DIVERSIFICATION AND ENTREPRENEURSHIP
The most recent TIGER 21 Member Favorites Survey showed some investment tendencies which on the surface might seem inconsistent with the take-charge personality of entrepreneurs, but, on closer examination, represent a sound approach to diversification.
Members revealed a preference for passive investments, which might seem at odds with the hands-on nature of entrepreneurship. However, this might actually be an especially logical approach to diversification for entrepreneurs, as long as they remain mindful of some other diversification principles.
Passive Investments for Active Entrepreneurs
The top two equity investments identified in the latest Member Favorites Survey were both S&P 500-based exchange-traded funds (ETFs). Those are about as plain vanilla and passive as investment choices can get, but lest anyone think entrepreneurs would gravitate to more exotic and exciting investments, there is a method behind this mildness.
In their primary business ventures, entrepreneurs have holdings that are typically both highly concentrated and extremely time-intensive. Therefore, broad market indexing makes sense as a complementary technique for their other investment holdings. The breadth of an index fund considerably broadens out the risk exposure for someone with a significant amount of wealth tied up in a single holding, while the passivity of indexing allows busy entrepreneurs to achieve that broad diversification without much demand on their time.
Pitfalls of Diversification Techniques
While passive indexing makes a certain amount of sense for entrepreneurs, it is important to remember that there is more to diversification than simply owning a large number of stocks.
One oft-cited study found that mathematically, diversification could be achieved simply by owning about 20 different stocks. The premise is that the specific risks of individual holdings start to be both watered down and cancelled out when you have 20 stocks exhibiting different price change patterns. However, it would be a mistake to assume that true diversification can be so readily achieved, because there are systematic risks to worry about in addition to the specific risks posed by individual holdings. Systematic risks are not diversified away solely by owning a large number of securities.
In terms of systematic risks, it is important to recognize the sector and economic exposures of the indices you hold, because these can vary depending on the type of index. For example, a NASDAQ-based index would have more tech exposure than an S&P-based index; that S&P-based index would have more exposure to financials than a Dow-based index.
As a matter of fact, some indices can be surprisingly narrow in their sector exposure, so an entrepreneur looking to diversify must take care to choose an index which complements rather than heavily overlaps the risk exposure of any private equity ventures.
Putting an emphasis on different sector exposures is a start, but it is important to think about economic exposures as well. For example, holdings that are positively or negatively inflation-sensitive may cut across a variety of sectors, but true diversification is only achieved if the inflation exposure of passive investments differs from the inflation exposure of the entrepreneur’s primary business venture.
The Role of Volatility Dampeners
An additional note on diversification for entrepreneurs involves volatility dampeners ‚Äì holdings like cash and fixed income whose role is to provide a more stable element of the portfolios.
The Member Favorites Survey showed equal weightings to two potential volatility dampeners ‚Äì cash equivalents and fixed income, each of which represented an average of 12% of Members’ asset allocations.
Compared with typical institutional investors, those holdings represent a lower emphasis on fixed income and a higher emphasis on cash.
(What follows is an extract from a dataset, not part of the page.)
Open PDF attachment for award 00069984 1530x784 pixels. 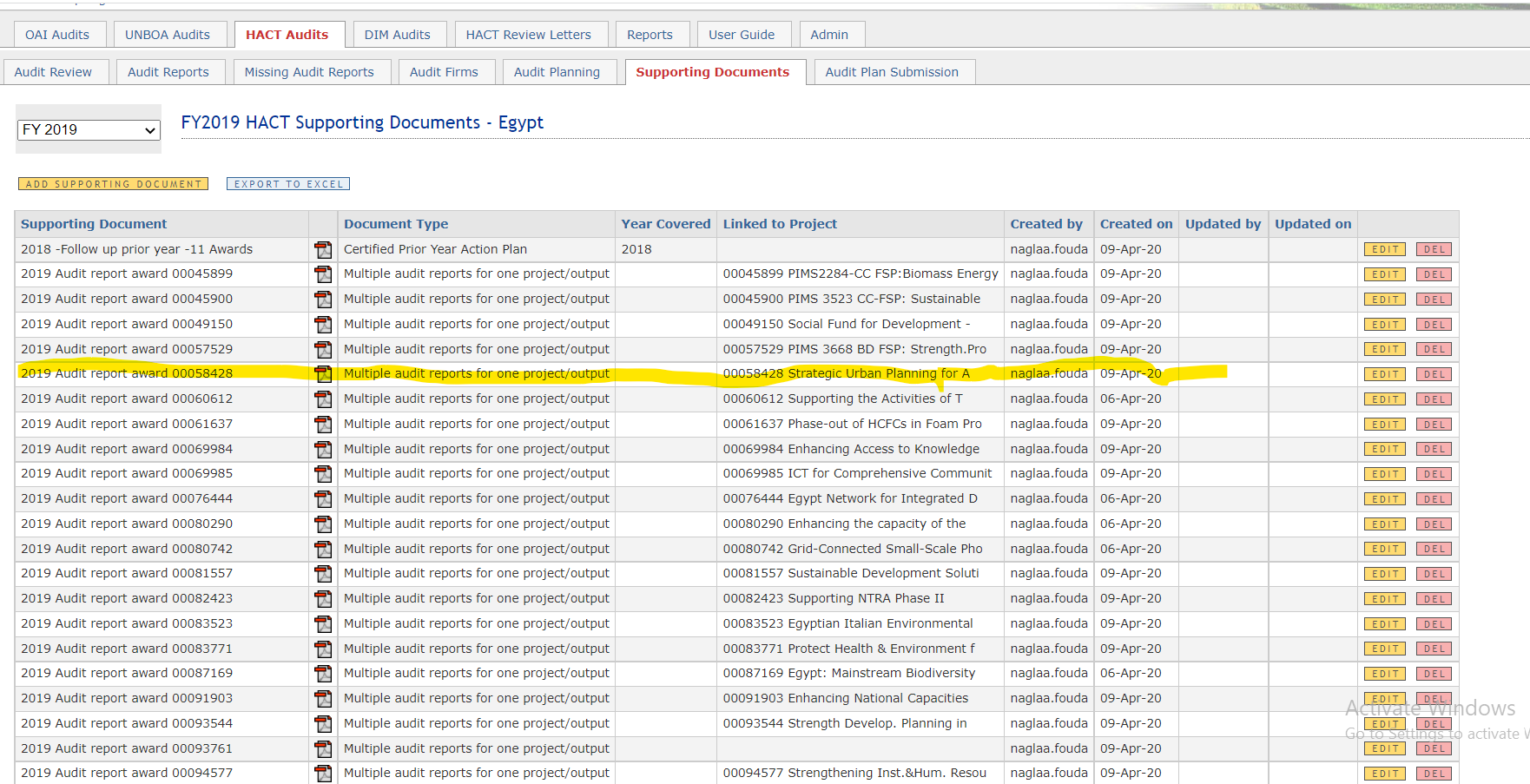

The relatively small emphasis on fixed income is probably a reflection of today’s low yields, and this may well be a shrewd move. Asset allocation formulas are often based on historical returns, but logically today’s yields make those returns less relevant to asset allocation decisions. It would be reasonable to expect both lower returns and higher volatility from fixed income investments that are starting out from a low-yield position.
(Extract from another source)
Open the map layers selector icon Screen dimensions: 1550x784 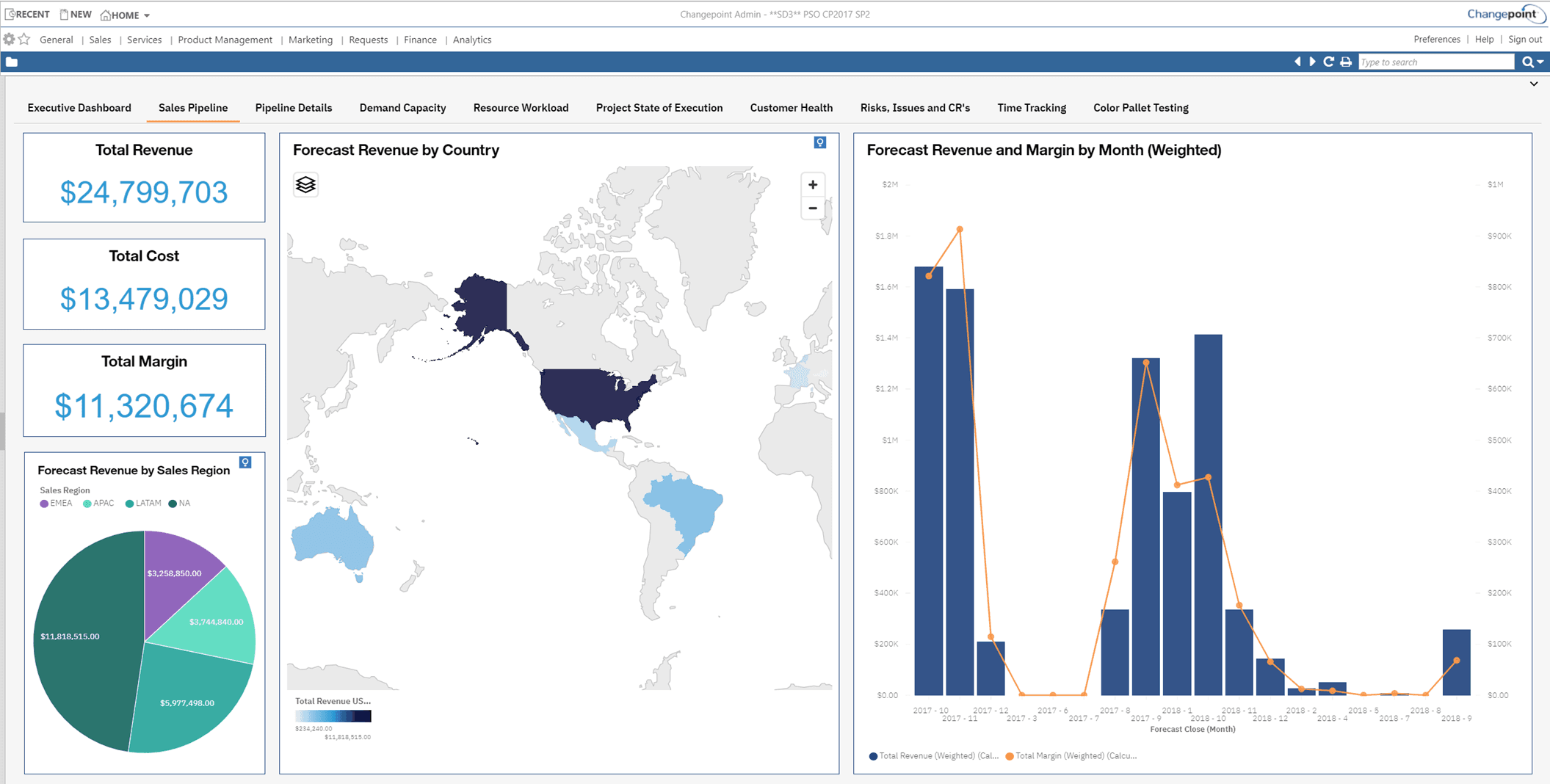pos(305,184)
Of course, cash equivalents are also victims of the low-yield environment, and yet 12% would be a higher weighting compared to typical institutional investors. This is likely yet another way that diversification considerations differ for entrepreneurs. The nature of their business ventures is that they often need ready access to liquidity, and with so much of their wealth tied up in illiquid private holdings, having a fairly large cash position on the side can be healthy.
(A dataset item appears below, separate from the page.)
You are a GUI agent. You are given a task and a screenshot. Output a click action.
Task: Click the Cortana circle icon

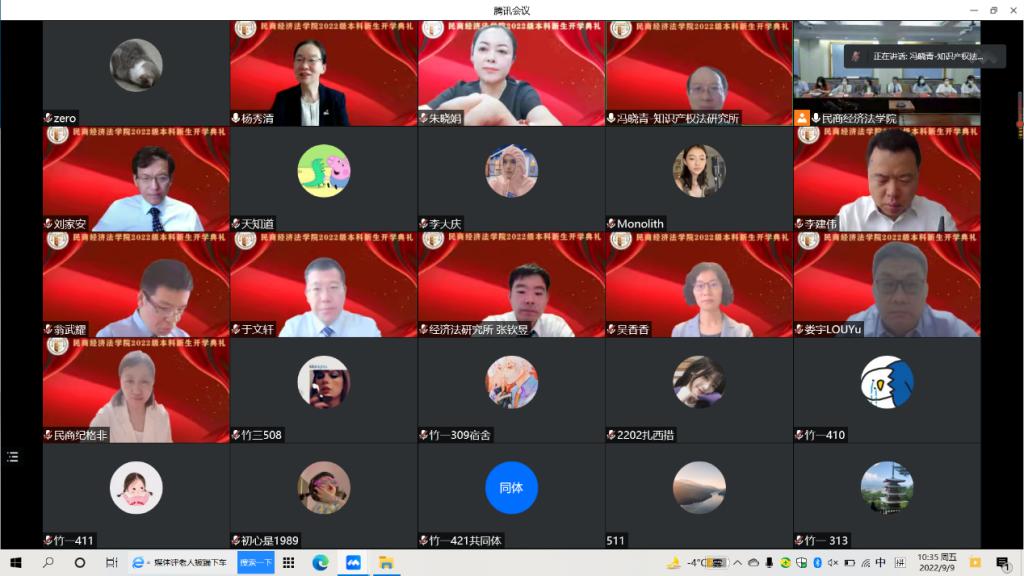[80, 563]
There are many ways that entrepreneurs differ from ordinary investors, and that difference should extend to their approach to diversification. For a large number of Americans, their single greatest asset is their home ‚Äì essentially a passive real estate holding. For entrepreneurs, though, their largest single holding is often the company they run, which from an asset allocation standpoint would be viewed as an active, private-equity direct investment.
Because wealthier people typically have a smaller portion of their net worth tied up in their homes, it explains why TIGER 21 Members would seek additional real estate holdings in their investment portfolios. At the same time, being directly involved in the management of a private equity venture amounts to an intensely active form of investment management, which explains why they would favor passive indices to round out their portfolios.
Those approaches make perfect sense. The one additional thing entrepreneurs should be mindful of in approaching asset allocation is to understand how the sector and economic exposures of their passive investment weightings complement or overlap with those of their private equity holdings. True diversification isn’t simply about having more and different holdings; it is about making sure those holdings represent a variety of differing risk exposures.